The user interface components are build using React. These components work with the graph.microsoft.com data models. We use the Kurve library for data model definitions. However, the user interface components do not depend on Kurve (or any other implementation) to acquire the information that is rendered.

These Office React components may potentially be useful to build other applications. If there is interest in this we will factor them out into a seperate Office React library that this application will use.

In terms of other user interface technologies, the current implementation leverages Bootstrap 3 for the navbar, dialogs, and grid system. In the future we may move to React based navbars and dialogs which in turn would mean we can remove the dependency on the Bootstrap javascript library and the associated jquery library.

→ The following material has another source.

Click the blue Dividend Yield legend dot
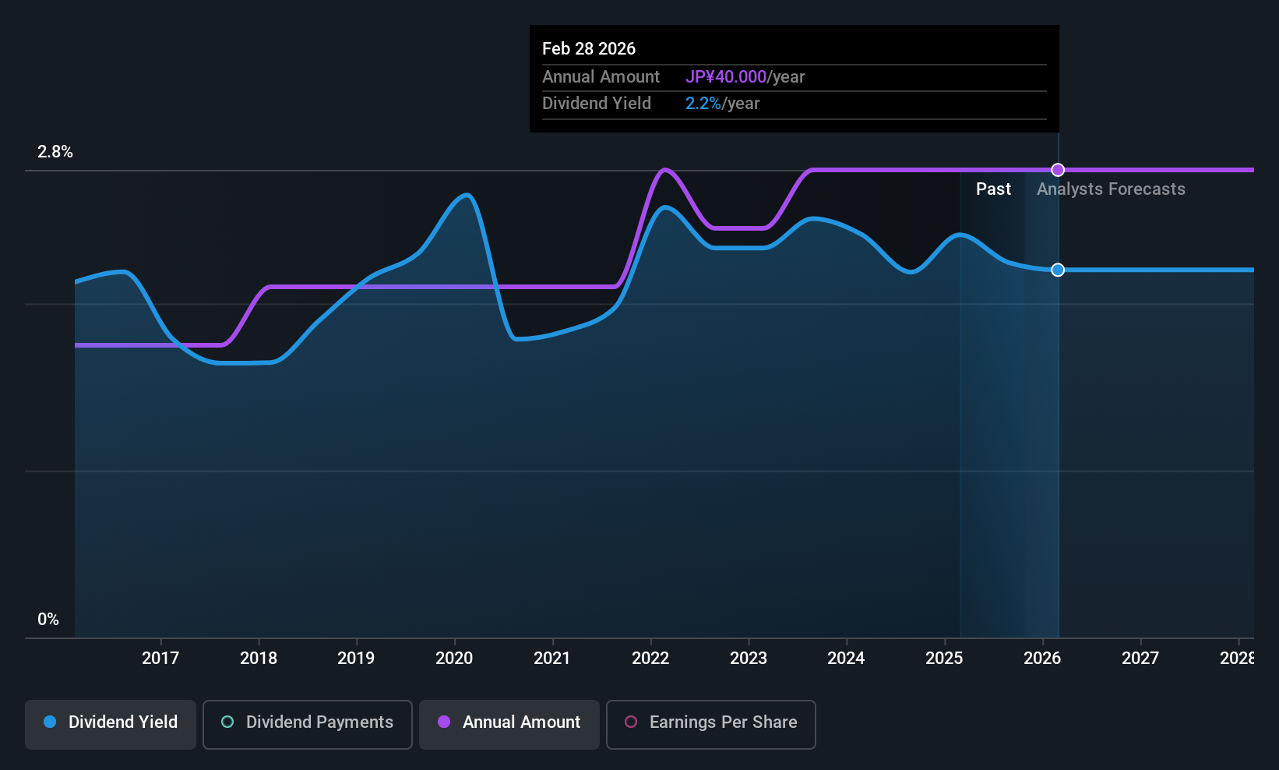Screen dimensions: 1279x770 pos(50,722)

Consistent with the recommended approach to React, the React components do not use any global CSS classes other than the grid system. As noted above, we use the Bootstrap grid system. Bootstrap is used to provide responsive layout.

Building the application

After you fork the repo do the following:

npm install
npm run typings
npm run build (or npm run watch)
npm run start-http-server (to run locally - remember to use http://localhost not http://127.0.0.1)

Working with the Tesla browser

The Tesla browser is a reasonably modern HTML5 browser implementation based on webkit. With the use of the es5-shim the Browser can support modern frameworks such as React. So in general it is easy to develop a modern web app for the Tesla.

That said it is important to recognize that the Browser is pretty slow at rendering so don't make your user interface too complicated. In particular note that the Tesla browser is faster at scrolling an entire page relative to scrolling the contents of a div. You can see this in the app by enabling scrolling in the settings dialog.

It can be pretty challenging to debug web pages in the Tesla. To help developers working on this app, in the settings you can enable a simple debug console window that displays information written to console.log and it provides an immediate command window.